Он бесшумно прикрыл дверь, постоял немного и снова распахнул ее, постаравшись сделать это как можно громче. Проводник стоял в напряженной позе, сунув правую руку под передник.
– Милейший, – как ни в чем ни бывало окликнул его Новицкий. – Милейший, а что у нас нынче с чаем?
Проводник заметно расслабился, кивнул на самовар, криво улыбнулся:
– Чичас будет, ваш-бродь: шумит уже самовар-то! Вам в третье купе принести, или как?
– Я сам подойду, – Новицкий, не поворачиваясь к проводнику спиной, покинул тамбур.
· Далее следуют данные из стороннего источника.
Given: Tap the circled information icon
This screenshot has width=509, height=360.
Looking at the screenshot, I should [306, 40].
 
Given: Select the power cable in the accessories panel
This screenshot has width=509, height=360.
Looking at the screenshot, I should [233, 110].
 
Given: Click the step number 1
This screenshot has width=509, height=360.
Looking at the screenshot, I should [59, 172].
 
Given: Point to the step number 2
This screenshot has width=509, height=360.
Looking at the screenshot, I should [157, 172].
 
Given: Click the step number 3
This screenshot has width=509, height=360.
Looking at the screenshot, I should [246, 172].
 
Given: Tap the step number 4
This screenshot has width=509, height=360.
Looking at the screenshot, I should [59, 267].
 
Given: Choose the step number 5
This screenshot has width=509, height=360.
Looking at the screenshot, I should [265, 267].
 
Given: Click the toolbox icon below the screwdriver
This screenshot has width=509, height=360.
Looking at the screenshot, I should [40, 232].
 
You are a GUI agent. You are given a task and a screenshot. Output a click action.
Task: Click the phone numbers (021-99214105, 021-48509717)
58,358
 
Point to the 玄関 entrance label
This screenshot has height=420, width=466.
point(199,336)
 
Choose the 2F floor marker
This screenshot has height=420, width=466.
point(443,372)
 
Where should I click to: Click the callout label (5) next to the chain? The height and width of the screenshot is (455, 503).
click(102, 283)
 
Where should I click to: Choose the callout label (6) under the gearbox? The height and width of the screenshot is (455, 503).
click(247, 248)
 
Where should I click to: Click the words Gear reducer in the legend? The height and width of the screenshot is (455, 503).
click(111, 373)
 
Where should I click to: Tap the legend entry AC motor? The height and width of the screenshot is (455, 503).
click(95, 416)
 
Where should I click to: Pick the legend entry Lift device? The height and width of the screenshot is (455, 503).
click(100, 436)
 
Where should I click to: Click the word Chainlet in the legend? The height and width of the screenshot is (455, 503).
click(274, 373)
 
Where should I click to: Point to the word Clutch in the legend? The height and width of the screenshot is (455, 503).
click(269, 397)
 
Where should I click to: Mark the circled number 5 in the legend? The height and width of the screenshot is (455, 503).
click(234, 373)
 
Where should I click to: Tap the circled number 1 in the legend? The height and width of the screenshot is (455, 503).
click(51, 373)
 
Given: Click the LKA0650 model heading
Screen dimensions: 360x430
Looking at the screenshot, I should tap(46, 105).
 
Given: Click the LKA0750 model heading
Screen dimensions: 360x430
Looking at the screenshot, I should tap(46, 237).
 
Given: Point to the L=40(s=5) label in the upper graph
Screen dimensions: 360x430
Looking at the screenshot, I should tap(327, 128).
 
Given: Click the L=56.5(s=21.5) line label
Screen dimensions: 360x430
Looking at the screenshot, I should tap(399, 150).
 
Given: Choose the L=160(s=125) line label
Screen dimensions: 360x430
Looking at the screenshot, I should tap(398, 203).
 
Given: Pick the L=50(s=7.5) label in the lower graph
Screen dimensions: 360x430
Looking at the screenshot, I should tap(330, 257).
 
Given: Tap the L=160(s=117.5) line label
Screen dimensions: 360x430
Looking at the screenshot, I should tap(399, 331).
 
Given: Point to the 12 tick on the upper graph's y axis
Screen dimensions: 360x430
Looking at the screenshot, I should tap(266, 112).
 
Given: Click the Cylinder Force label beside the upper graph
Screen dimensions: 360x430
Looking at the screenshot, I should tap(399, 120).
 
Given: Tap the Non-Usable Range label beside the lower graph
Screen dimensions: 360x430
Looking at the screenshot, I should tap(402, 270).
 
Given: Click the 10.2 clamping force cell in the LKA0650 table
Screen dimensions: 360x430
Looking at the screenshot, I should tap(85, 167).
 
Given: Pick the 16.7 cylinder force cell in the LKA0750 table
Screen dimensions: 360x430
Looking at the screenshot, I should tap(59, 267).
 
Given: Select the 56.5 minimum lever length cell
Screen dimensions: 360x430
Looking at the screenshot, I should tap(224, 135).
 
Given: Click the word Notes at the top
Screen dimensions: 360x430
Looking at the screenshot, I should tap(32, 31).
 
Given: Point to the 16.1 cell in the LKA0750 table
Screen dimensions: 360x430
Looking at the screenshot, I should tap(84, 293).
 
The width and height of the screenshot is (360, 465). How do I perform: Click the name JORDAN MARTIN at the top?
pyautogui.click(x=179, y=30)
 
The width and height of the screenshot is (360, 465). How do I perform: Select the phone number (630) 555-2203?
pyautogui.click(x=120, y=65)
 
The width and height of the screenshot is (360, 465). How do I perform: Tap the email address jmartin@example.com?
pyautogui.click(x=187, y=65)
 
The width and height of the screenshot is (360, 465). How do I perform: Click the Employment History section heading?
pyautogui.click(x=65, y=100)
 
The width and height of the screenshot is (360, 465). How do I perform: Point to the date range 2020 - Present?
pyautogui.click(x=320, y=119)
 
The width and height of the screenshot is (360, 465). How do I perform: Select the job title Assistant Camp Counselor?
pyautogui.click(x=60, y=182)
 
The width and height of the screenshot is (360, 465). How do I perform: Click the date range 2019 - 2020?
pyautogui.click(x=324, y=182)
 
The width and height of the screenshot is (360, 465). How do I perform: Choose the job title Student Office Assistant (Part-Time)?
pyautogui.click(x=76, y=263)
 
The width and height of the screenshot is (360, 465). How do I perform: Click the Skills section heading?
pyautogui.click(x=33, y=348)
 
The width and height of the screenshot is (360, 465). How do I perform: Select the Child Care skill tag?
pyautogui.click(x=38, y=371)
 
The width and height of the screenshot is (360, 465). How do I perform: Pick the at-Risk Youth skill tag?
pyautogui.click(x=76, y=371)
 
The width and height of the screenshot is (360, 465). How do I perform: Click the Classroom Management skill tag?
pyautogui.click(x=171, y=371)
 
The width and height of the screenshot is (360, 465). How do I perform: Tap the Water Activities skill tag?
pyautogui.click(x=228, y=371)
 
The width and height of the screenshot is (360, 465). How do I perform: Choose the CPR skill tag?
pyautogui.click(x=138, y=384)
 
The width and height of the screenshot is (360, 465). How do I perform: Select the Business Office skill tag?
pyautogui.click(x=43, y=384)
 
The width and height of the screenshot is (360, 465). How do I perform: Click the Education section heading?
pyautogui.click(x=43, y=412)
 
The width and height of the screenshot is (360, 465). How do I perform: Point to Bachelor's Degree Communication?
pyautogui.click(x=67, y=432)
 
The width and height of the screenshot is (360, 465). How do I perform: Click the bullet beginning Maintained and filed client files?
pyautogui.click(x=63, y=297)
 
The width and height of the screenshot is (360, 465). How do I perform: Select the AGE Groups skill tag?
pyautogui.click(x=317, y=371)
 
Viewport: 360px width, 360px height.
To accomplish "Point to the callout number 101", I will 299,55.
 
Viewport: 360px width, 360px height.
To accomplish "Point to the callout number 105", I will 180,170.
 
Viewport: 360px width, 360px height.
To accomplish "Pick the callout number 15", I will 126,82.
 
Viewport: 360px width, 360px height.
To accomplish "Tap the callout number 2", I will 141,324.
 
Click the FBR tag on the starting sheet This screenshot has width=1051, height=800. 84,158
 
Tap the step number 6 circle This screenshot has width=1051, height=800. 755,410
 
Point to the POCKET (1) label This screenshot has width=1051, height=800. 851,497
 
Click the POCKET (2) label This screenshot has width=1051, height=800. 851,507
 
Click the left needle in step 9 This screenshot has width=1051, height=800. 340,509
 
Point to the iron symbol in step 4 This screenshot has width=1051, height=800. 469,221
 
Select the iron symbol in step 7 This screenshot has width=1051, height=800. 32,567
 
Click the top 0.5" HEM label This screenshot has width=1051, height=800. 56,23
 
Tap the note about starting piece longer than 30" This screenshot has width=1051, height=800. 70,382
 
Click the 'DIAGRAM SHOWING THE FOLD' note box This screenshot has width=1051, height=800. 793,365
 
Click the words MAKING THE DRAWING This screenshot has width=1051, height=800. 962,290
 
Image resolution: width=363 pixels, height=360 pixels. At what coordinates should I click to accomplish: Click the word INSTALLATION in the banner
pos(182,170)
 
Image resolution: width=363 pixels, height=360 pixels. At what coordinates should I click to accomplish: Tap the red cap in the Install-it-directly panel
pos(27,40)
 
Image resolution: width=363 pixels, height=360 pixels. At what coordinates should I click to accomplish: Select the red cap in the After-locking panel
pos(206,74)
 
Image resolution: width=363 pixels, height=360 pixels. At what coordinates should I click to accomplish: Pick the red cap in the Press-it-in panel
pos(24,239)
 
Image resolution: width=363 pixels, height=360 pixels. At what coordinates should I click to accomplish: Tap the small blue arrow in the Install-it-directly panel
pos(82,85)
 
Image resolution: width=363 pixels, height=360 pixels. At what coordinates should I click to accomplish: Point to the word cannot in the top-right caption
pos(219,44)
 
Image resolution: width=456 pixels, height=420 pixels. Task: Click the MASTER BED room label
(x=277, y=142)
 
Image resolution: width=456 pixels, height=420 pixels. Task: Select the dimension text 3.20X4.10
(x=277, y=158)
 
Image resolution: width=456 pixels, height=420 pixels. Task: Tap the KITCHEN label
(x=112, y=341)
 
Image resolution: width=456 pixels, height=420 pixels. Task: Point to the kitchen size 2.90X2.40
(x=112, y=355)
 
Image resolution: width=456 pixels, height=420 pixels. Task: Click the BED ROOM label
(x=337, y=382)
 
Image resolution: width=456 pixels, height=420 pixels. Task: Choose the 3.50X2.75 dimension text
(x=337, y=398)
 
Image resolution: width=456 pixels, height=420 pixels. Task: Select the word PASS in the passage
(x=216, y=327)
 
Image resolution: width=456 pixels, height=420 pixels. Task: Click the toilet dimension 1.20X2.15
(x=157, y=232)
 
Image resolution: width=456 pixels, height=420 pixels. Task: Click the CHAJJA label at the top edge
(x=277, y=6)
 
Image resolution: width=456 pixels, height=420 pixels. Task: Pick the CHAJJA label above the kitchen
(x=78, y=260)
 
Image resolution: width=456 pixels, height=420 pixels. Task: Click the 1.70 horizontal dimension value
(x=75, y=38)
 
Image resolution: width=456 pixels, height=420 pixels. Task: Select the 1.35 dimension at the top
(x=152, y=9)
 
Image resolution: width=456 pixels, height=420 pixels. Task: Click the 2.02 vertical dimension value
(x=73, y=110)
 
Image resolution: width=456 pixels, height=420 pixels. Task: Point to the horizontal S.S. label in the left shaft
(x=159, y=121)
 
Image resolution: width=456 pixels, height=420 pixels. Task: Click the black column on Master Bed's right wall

Пройдя до середины коридора, он остановился у окна, вцепившись в поручень и напряженно вглядываясь в темноту. Сердце у подпоручика стучало где-то в горле, мысли прыгали. Новицкий ощущал себя в положении человека, долго пытавшегося разобраться в работе незнакомого механизма и, наконец, понявшего его суть. Мозаика сложилась: и неумёхи-проводники, и отсутствие депеши от Лаврова, и заглядывание этого Ефима в купе Витте при стоянки в Минске. Он прикрыл глаза и ясно припомнил и напряженную позу этого человека, и его правую руку под фартуком.
Лавров, скорее всего, не смог разгадать сей «шарады» – вот и не прислал депеши. Действительно: кто подумает на проводников?
– Ваш-бродь!
Новицкий вздрогнул, обернулся. Давешний Ефим глядел на него из тамбура, старательно улыбаясь.